- How to complete this task -
Below are the records; copy every line in them that holds the string "target".

- Given data -

== == ==

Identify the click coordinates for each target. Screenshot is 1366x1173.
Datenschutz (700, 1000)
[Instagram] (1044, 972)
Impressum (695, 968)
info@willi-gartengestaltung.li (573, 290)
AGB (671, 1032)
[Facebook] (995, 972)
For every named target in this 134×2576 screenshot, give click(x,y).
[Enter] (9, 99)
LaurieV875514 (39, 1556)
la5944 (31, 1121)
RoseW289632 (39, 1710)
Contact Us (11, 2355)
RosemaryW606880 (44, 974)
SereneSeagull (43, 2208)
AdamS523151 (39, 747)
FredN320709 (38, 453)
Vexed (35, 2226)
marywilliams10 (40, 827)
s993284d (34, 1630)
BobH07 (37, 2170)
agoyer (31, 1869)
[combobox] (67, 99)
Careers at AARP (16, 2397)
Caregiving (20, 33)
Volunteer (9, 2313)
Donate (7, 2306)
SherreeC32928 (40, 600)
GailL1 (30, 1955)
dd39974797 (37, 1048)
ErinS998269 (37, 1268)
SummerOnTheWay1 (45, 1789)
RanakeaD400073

== == ==

- Task output -
Identify the click coordinates for each target. Screenshot is 1366x1173.
For every named target in this 134×2576 screenshot, give click(x,y).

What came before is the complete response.